▽

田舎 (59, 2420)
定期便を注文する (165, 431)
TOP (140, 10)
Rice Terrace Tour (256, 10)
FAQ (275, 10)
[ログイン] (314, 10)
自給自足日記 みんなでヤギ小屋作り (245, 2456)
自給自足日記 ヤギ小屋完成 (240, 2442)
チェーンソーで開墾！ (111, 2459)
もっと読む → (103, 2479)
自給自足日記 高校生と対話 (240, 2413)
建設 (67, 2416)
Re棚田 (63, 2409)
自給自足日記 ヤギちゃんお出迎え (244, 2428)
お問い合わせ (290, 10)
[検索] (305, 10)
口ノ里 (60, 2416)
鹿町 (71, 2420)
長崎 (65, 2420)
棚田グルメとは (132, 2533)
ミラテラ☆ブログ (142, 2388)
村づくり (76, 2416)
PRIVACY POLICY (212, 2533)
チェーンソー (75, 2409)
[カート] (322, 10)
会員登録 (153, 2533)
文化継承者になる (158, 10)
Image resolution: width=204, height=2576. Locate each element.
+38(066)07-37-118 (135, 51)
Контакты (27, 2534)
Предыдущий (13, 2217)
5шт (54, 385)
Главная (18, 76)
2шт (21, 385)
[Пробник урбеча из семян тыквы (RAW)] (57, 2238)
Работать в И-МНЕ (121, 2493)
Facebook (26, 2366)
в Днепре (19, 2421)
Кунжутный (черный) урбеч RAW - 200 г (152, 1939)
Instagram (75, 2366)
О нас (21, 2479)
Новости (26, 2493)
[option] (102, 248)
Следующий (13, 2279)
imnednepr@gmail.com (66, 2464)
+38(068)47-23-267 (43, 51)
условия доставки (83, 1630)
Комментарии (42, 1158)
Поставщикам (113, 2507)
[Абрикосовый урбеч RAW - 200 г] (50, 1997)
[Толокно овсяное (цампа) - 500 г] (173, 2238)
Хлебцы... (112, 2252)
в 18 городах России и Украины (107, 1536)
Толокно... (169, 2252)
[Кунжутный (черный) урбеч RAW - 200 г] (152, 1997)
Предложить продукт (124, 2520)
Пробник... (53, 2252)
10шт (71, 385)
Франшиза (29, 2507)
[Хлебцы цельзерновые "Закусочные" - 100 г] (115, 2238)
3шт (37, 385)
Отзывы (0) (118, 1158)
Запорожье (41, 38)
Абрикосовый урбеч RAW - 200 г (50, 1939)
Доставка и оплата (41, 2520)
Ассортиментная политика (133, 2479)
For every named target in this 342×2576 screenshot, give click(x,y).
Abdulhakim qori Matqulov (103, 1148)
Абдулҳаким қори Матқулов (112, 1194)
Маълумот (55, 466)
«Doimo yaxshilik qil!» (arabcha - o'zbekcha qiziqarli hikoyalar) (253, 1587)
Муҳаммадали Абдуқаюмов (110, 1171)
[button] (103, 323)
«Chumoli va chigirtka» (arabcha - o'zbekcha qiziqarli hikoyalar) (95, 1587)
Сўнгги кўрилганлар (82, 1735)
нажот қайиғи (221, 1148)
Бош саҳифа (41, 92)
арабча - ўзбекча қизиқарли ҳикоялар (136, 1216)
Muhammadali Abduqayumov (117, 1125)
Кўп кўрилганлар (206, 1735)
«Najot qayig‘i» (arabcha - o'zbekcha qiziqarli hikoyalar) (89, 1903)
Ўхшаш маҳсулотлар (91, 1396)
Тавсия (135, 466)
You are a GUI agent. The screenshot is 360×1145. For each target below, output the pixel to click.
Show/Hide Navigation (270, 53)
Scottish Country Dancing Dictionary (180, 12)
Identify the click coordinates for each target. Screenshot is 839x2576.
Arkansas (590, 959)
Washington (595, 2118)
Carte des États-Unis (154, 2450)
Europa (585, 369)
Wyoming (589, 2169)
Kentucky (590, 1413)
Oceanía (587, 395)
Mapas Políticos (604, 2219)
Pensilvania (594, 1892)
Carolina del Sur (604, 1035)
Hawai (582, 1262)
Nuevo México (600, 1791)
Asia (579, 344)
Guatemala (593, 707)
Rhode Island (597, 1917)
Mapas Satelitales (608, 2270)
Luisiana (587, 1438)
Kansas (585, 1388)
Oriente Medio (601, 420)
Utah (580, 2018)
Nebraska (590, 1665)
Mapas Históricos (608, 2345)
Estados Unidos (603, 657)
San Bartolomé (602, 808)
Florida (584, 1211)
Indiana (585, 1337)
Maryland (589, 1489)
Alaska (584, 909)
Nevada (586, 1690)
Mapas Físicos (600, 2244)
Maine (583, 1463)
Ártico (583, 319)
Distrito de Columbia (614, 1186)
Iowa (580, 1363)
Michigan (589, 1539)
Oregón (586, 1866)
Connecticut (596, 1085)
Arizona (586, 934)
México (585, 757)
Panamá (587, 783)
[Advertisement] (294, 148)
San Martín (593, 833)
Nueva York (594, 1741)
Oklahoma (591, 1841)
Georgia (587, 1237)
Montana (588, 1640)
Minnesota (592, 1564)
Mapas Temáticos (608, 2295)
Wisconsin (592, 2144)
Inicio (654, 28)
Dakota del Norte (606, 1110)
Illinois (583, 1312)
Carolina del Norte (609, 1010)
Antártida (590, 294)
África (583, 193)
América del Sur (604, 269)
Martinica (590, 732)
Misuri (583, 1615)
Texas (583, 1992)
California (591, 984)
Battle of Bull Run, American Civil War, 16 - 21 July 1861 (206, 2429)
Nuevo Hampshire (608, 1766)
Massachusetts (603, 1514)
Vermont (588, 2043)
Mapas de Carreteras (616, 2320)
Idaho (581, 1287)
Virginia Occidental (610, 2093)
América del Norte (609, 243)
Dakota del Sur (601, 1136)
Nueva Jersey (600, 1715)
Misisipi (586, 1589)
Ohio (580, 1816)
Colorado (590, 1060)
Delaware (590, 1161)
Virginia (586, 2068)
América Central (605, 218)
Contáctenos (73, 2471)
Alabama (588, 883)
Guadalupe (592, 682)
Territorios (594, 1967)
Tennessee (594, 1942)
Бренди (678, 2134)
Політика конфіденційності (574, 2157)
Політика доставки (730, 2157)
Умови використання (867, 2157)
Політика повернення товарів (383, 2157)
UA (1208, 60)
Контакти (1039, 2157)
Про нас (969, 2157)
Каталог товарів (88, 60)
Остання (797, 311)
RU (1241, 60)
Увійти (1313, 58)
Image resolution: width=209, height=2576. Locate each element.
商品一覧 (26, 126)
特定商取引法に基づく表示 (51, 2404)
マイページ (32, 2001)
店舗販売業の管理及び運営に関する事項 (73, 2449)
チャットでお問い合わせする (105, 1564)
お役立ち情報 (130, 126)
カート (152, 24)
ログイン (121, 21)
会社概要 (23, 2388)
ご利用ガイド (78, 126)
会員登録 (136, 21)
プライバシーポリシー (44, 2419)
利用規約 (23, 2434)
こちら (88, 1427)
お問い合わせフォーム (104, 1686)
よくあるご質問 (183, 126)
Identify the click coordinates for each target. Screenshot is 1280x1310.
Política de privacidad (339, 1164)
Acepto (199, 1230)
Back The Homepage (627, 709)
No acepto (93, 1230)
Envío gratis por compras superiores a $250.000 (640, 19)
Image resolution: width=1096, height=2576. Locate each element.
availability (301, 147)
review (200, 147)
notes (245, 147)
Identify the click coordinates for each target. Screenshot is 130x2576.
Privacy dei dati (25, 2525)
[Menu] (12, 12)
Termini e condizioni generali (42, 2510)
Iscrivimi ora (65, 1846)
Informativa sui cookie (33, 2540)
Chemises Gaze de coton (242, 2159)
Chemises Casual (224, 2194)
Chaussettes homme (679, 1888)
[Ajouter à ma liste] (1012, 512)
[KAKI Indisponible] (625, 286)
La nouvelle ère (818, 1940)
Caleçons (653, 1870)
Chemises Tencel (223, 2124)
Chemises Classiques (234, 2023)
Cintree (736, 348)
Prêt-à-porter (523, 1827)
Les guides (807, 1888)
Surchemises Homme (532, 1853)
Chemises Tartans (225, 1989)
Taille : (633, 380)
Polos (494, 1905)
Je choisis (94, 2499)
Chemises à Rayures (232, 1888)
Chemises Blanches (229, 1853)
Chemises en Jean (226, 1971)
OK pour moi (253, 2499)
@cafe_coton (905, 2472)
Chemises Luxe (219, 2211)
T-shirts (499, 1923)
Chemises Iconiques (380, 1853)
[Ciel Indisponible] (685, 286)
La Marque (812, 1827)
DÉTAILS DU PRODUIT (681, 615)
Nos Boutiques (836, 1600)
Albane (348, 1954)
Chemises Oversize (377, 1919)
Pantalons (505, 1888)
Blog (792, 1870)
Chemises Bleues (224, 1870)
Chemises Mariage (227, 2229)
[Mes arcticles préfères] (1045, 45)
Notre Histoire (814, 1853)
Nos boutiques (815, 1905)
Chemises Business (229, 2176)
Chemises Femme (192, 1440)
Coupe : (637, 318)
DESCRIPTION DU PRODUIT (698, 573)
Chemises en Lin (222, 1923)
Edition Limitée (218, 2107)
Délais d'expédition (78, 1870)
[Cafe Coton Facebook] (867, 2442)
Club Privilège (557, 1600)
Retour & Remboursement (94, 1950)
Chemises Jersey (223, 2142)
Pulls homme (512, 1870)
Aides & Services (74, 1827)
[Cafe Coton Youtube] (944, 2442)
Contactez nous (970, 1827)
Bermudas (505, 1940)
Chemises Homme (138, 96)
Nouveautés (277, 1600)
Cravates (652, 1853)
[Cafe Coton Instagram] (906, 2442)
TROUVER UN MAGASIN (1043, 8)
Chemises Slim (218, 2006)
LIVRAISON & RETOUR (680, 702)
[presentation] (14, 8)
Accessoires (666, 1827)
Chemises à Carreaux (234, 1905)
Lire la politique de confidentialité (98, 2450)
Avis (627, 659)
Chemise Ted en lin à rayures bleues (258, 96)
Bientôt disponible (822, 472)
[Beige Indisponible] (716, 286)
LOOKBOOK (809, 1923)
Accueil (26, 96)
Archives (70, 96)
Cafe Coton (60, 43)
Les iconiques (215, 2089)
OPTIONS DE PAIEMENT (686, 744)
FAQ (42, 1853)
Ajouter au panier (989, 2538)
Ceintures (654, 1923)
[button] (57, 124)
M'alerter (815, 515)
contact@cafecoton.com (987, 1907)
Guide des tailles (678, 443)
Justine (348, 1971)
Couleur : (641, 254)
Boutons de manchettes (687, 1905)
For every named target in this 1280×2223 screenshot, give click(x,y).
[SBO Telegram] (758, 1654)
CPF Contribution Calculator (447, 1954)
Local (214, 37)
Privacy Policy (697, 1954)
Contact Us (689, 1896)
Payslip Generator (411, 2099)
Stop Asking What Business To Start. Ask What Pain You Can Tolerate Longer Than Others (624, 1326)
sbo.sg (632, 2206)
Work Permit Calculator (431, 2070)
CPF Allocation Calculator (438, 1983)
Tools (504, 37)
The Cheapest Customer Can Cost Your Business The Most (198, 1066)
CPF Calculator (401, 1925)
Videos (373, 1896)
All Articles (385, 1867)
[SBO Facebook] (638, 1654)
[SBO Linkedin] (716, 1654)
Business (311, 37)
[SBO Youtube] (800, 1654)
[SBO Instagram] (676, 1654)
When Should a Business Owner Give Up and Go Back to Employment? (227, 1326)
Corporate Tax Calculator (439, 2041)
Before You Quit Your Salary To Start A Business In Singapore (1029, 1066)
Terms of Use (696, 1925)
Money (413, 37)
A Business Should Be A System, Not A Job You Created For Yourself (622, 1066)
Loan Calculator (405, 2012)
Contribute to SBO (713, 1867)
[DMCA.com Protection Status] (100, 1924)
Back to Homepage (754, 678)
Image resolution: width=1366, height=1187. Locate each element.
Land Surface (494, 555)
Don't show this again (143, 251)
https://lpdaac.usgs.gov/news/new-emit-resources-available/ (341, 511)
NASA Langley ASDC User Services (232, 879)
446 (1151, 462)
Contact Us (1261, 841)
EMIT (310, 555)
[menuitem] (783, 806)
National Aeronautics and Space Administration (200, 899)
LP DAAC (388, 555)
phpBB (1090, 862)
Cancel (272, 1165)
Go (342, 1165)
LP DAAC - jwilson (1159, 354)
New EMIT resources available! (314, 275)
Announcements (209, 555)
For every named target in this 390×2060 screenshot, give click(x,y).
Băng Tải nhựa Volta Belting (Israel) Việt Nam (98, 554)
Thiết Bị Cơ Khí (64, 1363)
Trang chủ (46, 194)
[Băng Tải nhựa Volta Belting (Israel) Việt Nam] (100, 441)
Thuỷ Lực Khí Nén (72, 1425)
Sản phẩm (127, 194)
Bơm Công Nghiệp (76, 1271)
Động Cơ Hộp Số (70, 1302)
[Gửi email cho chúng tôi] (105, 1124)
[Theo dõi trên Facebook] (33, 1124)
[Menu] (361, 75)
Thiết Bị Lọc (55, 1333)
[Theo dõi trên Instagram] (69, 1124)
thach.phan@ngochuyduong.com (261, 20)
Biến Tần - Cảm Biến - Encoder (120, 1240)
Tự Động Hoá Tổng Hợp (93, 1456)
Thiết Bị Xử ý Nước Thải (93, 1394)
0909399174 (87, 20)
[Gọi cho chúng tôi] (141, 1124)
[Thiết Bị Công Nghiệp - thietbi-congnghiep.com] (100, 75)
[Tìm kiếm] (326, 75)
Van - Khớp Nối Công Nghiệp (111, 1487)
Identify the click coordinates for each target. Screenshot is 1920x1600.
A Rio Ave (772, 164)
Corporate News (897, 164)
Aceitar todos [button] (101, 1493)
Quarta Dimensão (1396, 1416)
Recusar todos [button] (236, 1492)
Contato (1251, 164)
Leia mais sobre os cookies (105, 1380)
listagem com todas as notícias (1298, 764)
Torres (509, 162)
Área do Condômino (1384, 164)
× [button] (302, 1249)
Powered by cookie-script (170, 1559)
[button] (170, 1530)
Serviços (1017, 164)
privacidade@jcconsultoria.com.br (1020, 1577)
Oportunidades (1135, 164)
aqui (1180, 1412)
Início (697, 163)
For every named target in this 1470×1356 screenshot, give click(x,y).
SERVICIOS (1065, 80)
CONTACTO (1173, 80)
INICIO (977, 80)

△

Task prompt => Reproduce the records above exactly, from the first line through the line containing "Доставка и оплата (41, 2520)", and output nothing else.

Expected output =>
田舎 (59, 2420)
定期便を注文する (165, 431)
TOP (140, 10)
Rice Terrace Tour (256, 10)
FAQ (275, 10)
[ログイン] (314, 10)
自給自足日記 みんなでヤギ小屋作り (245, 2456)
自給自足日記 ヤギ小屋完成 (240, 2442)
チェーンソーで開墾！ (111, 2459)
もっと読む → (103, 2479)
自給自足日記 高校生と対話 (240, 2413)
建設 (67, 2416)
Re棚田 (63, 2409)
自給自足日記 ヤギちゃんお出迎え (244, 2428)
お問い合わせ (290, 10)
[検索] (305, 10)
口ノ里 (60, 2416)
鹿町 (71, 2420)
長崎 (65, 2420)
棚田グルメとは (132, 2533)
ミラテラ☆ブログ (142, 2388)
村づくり (76, 2416)
PRIVACY POLICY (212, 2533)
チェーンソー (75, 2409)
[カート] (322, 10)
会員登録 (153, 2533)
文化継承者になる (158, 10)
Image resolution: width=204, height=2576. Locate each element.
+38(066)07-37-118 (135, 51)
Контакты (27, 2534)
Предыдущий (13, 2217)
5шт (54, 385)
Главная (18, 76)
2шт (21, 385)
[Пробник урбеча из семян тыквы (RAW)] (57, 2238)
Работать в И-МНЕ (121, 2493)
Facebook (26, 2366)
в Днепре (19, 2421)
Кунжутный (черный) урбеч RAW - 200 г (152, 1939)
Instagram (75, 2366)
О нас (21, 2479)
Новости (26, 2493)
[option] (102, 248)
Следующий (13, 2279)
imnednepr@gmail.com (66, 2464)
+38(068)47-23-267 (43, 51)
условия доставки (83, 1630)
Комментарии (42, 1158)
Поставщикам (113, 2507)
[Абрикосовый урбеч RAW - 200 г] (50, 1997)
[Толокно овсяное (цампа) - 500 г] (173, 2238)
Хлебцы... (112, 2252)
в 18 городах России и Украины (107, 1536)
Толокно... (169, 2252)
[Кунжутный (черный) урбеч RAW - 200 г] (152, 1997)
Предложить продукт (124, 2520)
Пробник... (53, 2252)
10шт (71, 385)
Франшиза (29, 2507)
[Хлебцы цельзерновые "Закусочные" - 100 г] (115, 2238)
3шт (37, 385)
Отзывы (0) (118, 1158)
Запорожье (41, 38)
Абрикосовый урбеч RAW - 200 г (50, 1939)
Доставка и оплата (41, 2520)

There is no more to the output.